■ Fragmento:
────────────────────────────────────────
EL FIN DEL MUNDO EN PANDEMIA
Nada nuevo para Léa Cabrol, del Instituto de Investigación para el Desarrollo de Francia, y Juan Höfer, de la escuela de Ciencias del Mar de la Universidad de Valparaíso, quienes acumulan a sus espaldas numerosas expediciones al territorio antártico.
Sin embargo, este año con la pandemia en plena efervescencia y la llegada de cepas aún más contagiosas como la ómicron, todo se volvió aún más intrincado. Ambos tuvieron que realizar una cuarentena previa al viaje de siete días, con dos exámenes PCR incluidos.
A lo que se sumó, una vez en terreno, un riguroso control diario de la temperatura y la tensión de lidiar con el constante «miedo» al contagio en el «fin del mundo», donde cada entrada y salida de personas se mide con semanas de antelación.
Todo ello ha hecho más «complicada la programación y la logística de las operaciones», explicó a Efe Cabrol, quien tuvo que cancelar una expedición en 2020 por culpa de la pandemia, pero también «la vida diaria y las relaciones con las otras bases».
Una opinión a la que se sumó Höfer, quien indicó que normalmente a la Isla Rey Jorge, donde ambos se encuentran trabajando, llegan «muchos turistas» y hay «bases relativamente cerca» a las que solían ir a visitar, pero «ahora todo eso está prohibido».
────────────────────────────────────────
■ Tareas requeridas:
1. Redacte de forma más breve el párrafo del fragmento que empieza con «Sin embargo, este año con la pandemia», conservando sus datos principales.
2. Transcriba literalmente el pasaje del fragmento comprendido entre «EL FIN DEL MUNDO» y «exámenes PCR incluidos.», ambos inclusive.
3. Prolongue el fragmento sobre la investigación en la Antártida durante la pandemia a partir de su última oración.

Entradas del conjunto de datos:
────────────────────────────────────────
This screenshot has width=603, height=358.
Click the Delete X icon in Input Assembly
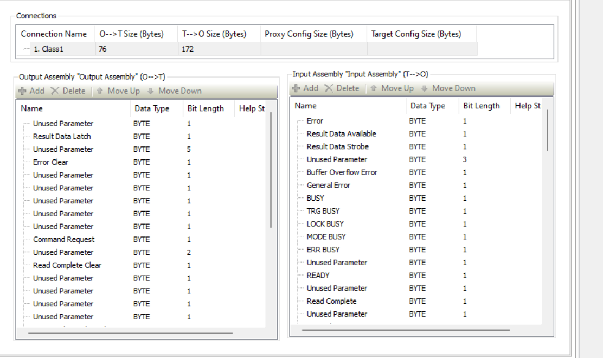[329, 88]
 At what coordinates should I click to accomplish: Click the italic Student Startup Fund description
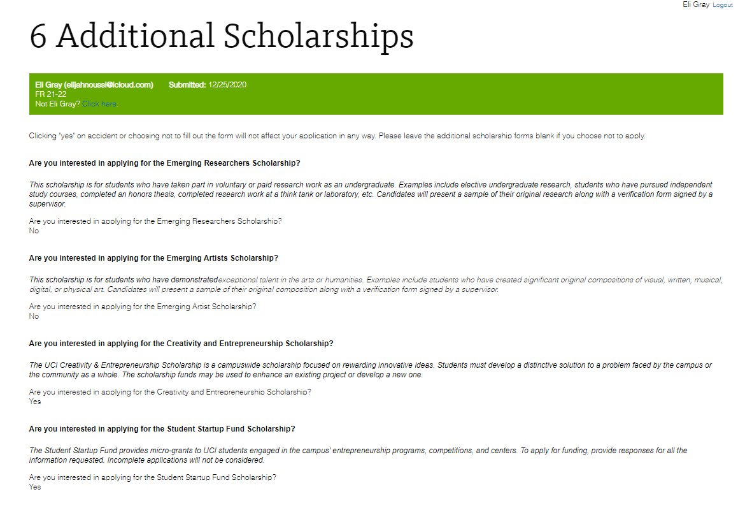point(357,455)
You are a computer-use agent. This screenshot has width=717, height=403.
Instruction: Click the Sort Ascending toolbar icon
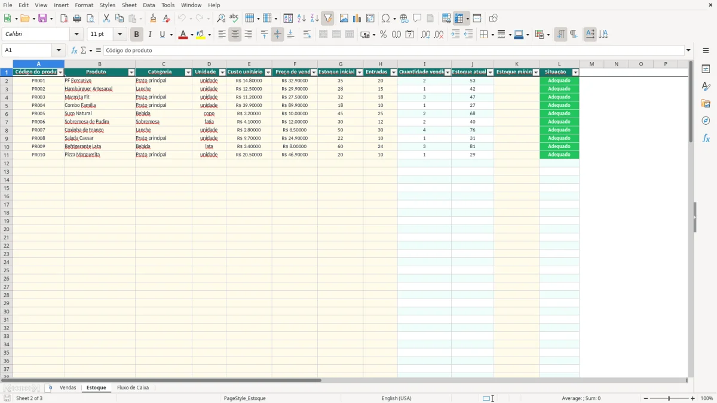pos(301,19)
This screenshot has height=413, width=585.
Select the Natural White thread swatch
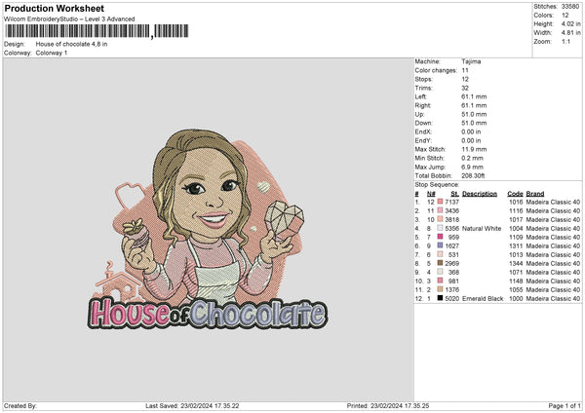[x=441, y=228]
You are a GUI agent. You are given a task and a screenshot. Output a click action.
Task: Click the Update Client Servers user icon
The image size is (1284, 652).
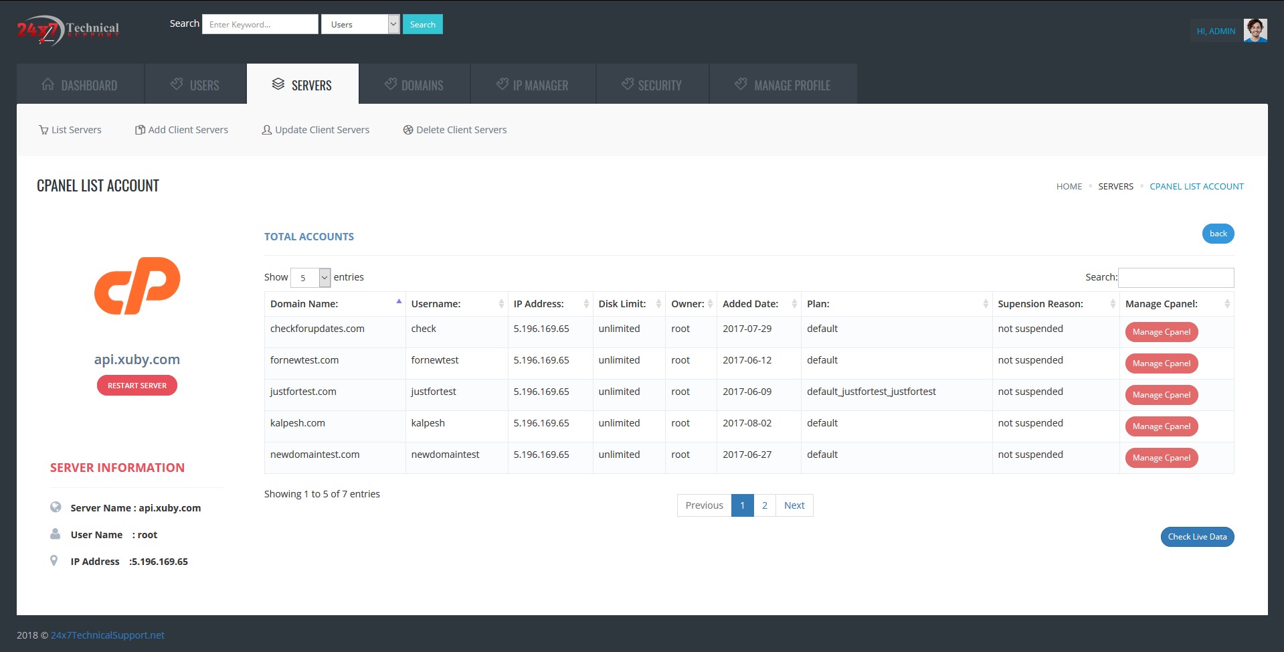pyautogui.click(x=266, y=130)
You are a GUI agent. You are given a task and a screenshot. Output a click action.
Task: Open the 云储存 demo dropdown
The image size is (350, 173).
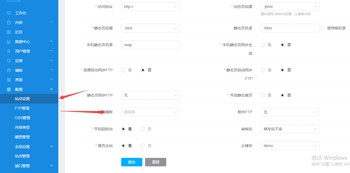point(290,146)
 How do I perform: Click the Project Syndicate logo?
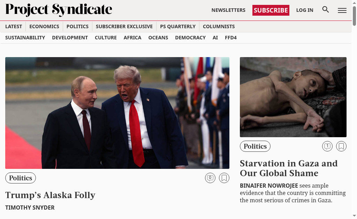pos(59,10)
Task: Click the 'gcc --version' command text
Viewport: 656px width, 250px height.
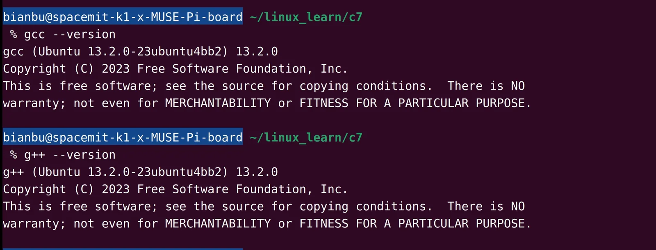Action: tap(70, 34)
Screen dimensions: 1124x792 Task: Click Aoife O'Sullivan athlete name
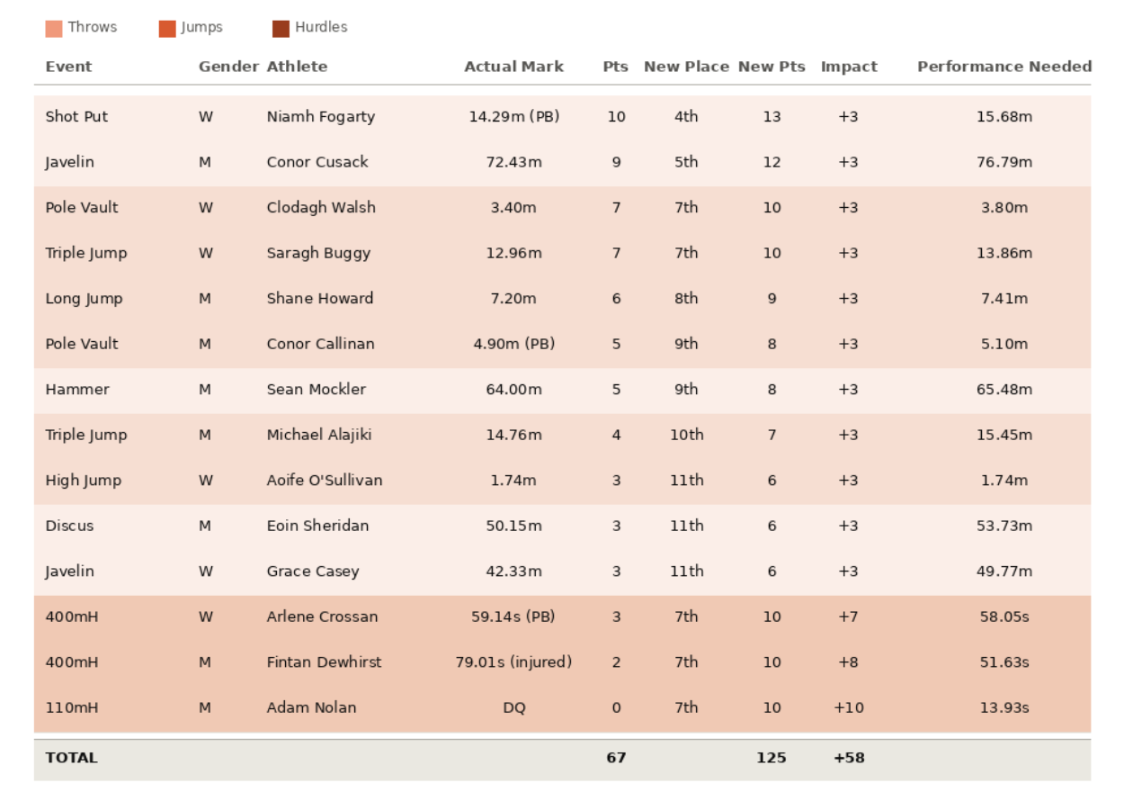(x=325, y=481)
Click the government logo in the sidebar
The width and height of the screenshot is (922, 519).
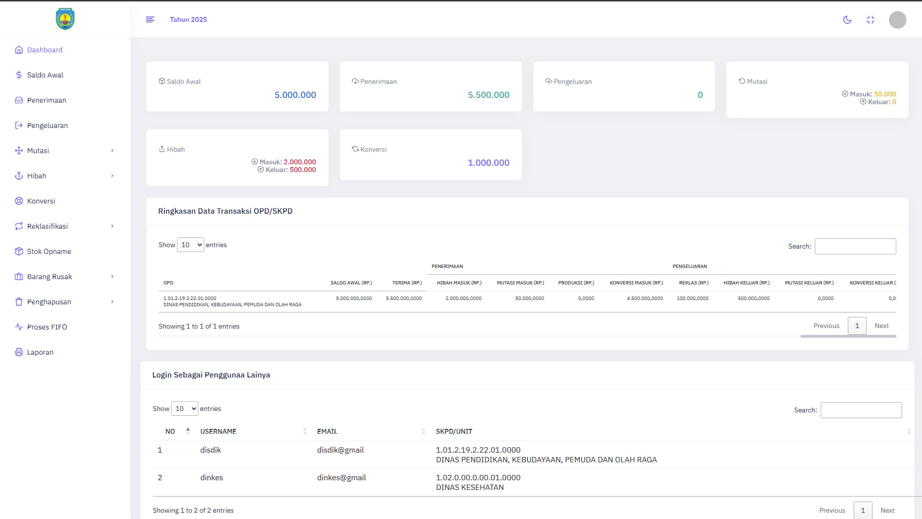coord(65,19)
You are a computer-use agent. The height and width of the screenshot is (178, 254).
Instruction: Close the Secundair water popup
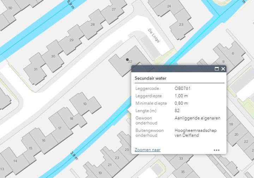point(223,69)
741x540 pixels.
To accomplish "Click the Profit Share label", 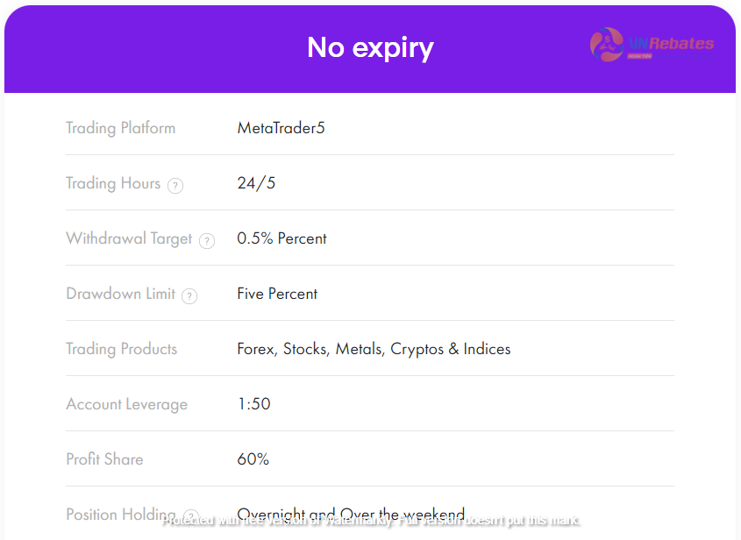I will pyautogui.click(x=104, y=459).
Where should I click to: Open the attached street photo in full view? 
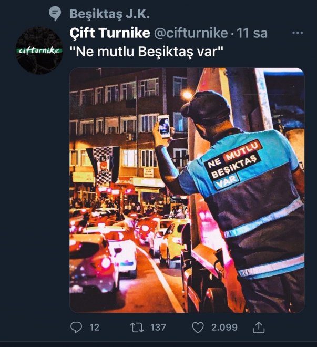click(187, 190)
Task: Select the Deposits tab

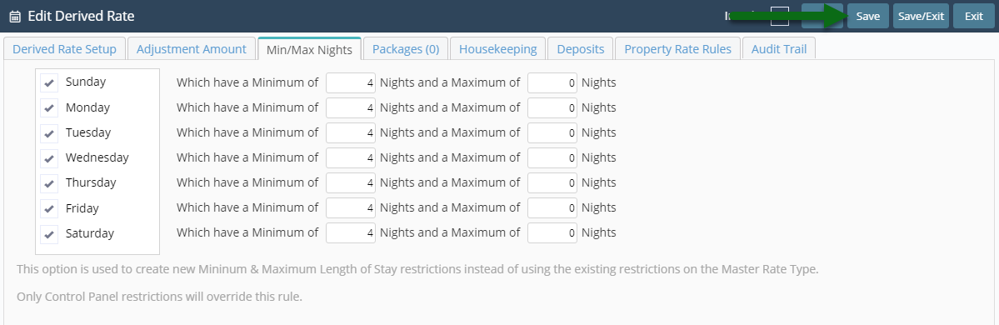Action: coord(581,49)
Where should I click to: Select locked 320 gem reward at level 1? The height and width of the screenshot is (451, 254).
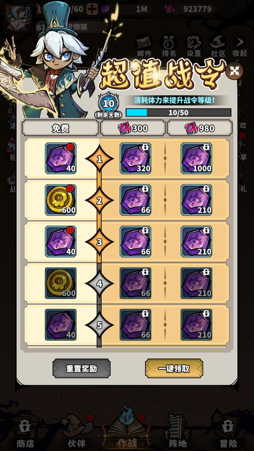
────────────────────────────────────────
■ Respuestas del ejercicio:
1. Este año, con la pandemia en su apogeo y variantes más contagiosas como ómicron, todo resultó aún más complicado: ambos debieron cumplir una cuarentena de siete días antes de viajar, con dos pruebas PCR.

2.
EL FIN DEL MUNDO EN PANDEMIA
Nada nuevo para Léa Cabrol, del Instituto de Investigación para el Desarrollo de Francia, y Juan Höfer, de la escuela de Ciencias del Mar de la Universidad de Valparaíso, quienes acumulan a sus espaldas numerosas expediciones al territorio antártico.
Sin embargo, este año con la pandemia en plena efervescencia y la llegada de cepas aún más contagiosas como la ómicron, todo se volvió aún más intrincado. Ambos tuvieron que realizar una cuarentena previa al viaje de siete días, con dos exámenes PCR incluidos.

3.
«ESPÍRITU ANTÁRTICO»
La Isla Rey Jorge, situada en el extremo norte de la Antártida, es el lugar con la mayor concentración de bases internacionales del continente, con la presencia de hasta diez países como Chile, Argentina, Rusia, China, Uruguay, Corea del Sur o Brasil y entre las que existe una estrecha relación logística y social.
Todo ello forma parte del «espíritu antártico», detalló a Efe el jefe de la base Escudero e investigador marino del Instituto Antártico Chileno (Inach), Francisco Santa Cruz.
«A veces puede fallar una embarcación y llamas a los rusos, los uruguayos o los coreanos. Pero eso ahora está totalmente restringido y dependemos de nuestras capacidades individuales», indicó Santa Cruz.
Unas limitaciones que se extienden a la vida fuera del trabajo en este apartado rincón, donde el aislamiento llega a límites únicos en el planeta.
SEPARADOS POR EL VIENTO
Uno de los casos más llamativos es el de las bases chilenas Profesor Julio Escudero y Presidente Frei, que se encuentran separadas de la rusa Bellingshausen únicamente por el viento, la barrera natural de la isla, que dibuja una línea invisible que separa dos asentamientos colindantes que siempre parecieron uno.
En sus instalaciones conviven militares, científicos y personal técnico que acostumbraban a compartir jornadas de trabajo, pero también torneos de fútbol y voleibol, asados y seminarios.
Actividades a las que se sumaban los chinos y los uruguayos, también relativamente cerca, o incluso los coreanos y argentinos. Todos ellos abarrotaban la sala común de la base Escudero donde ahora conviven únicamente sus residentes entre partidas de ping-pong y televisión.
Un cambio drástico en el estilo de vida antártico que para Cabrol se resume en su relación con la iglesia ortodoxa rusa que se encuentra en lo alto del valle y que alcanza a ver cada día desde el laboratorio en el que investiga la distribución de las bacterias por los océanos australes.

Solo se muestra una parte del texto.